Hi, dear LAMMPS users.

My simulation involves numerous calculations of the vacancy migration energy using NEB in a lattice with some other defect present (like dislocations, grain boundaries). The script I created works fine and gives reasonable results. At the present time all the atoms in a simulation volume are used to perform the NEB optimization. This, unfortunately, makes the process very lengthy for using it repeatedly.

My next idea, to save computational time, was to make a small group of atoms in a cubic region around the jumping vacancy and to try calculating forces just for that small group. Reading the documentaion I explored the follwing options.

  1. fix setforce freezes the requird atoms, but does not save time since the specified forces are applied after the regular forces are calculated based on the current forcefield.

  2. neigh_modify exclude for the atoms outside of the vacancy surroundings. This does save the time but at the same time seems to discard forces between the atoms inside the vacancy surroundings and outside of that. This leads to the group of atoms around the vacancy optimizing their positions independently of the rest of the atoms. Which breaks the local atomic configuration if it contains a dislocation.

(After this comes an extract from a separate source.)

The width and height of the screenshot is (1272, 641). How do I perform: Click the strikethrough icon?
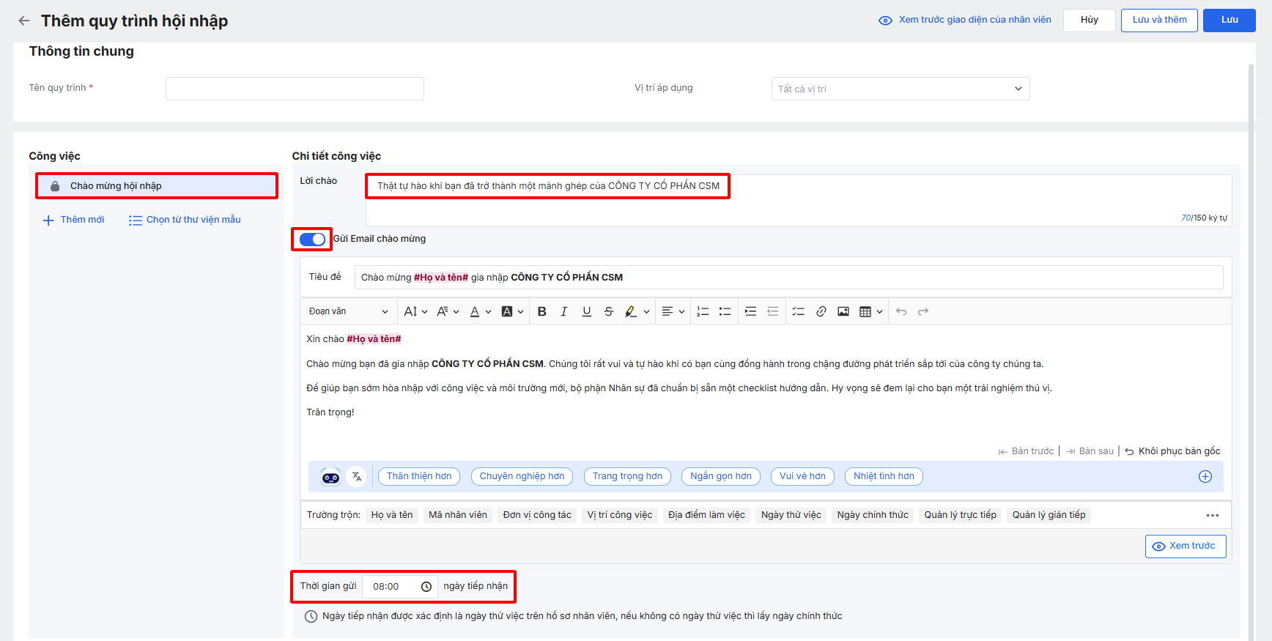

  3. Then I started searching for an option that would allow me to calculate forces for the group atoms around the vacancy at every step of the relaxation, and the forces on the other atoms much less frequently, probably just once at the start of a simulation. I mean not just updating neighbors list but actually skip calculating forces. I have not found any such options.

Any suggestions to solve this problem?

The best solution is to look for more capable computers and run your calculations in full in parallel on a suitable machine. Many institution have local resources, but there also are national centers. But your description does not sound like you need a very large number of parallel compute nodes to get a significant speedup which will then render your need for approximating the forces superfluous. Most importantly, this does not require any programming.

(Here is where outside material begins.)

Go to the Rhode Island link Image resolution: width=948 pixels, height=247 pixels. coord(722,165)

Multi-timestepping, i.e. computing forces for atoms at larger distance exists in LAMMPS only for selected pair styles and only for molecular dynamics runs with the respa run style.

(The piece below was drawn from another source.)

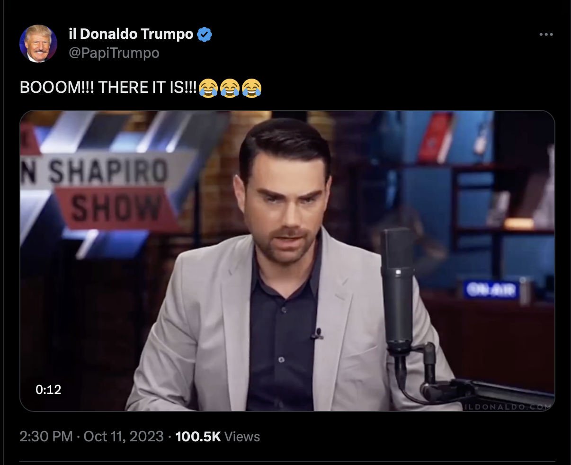Click the BOOOM!!! THERE IT IS!!! tweet text

(108, 88)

If you are willing to spend time programming, you could implement your scheme using the QM/MM framework in LAMMPS. This does a mechanical coupling following the ONIOM scheme. For QM/MM you have three calculations, 1) MM forces for the entire system, 2) MM forces for the QM subsystem, 3) QM forces for the QM subsystem. Then the total forces are 1) minus 2) plus 3). For your scenario you could compute the forces for the entire system just once and then store them and write a dummy “MD” code that just returns the stored forces for the specific atoms and instead of the QM atoms you compute the forces with LAMMPS using whatever model you have. This requires some programming, testing and reading/understanding of the source code to work this out and can likely take your much more time than looking and asking for access to an HPC cluster.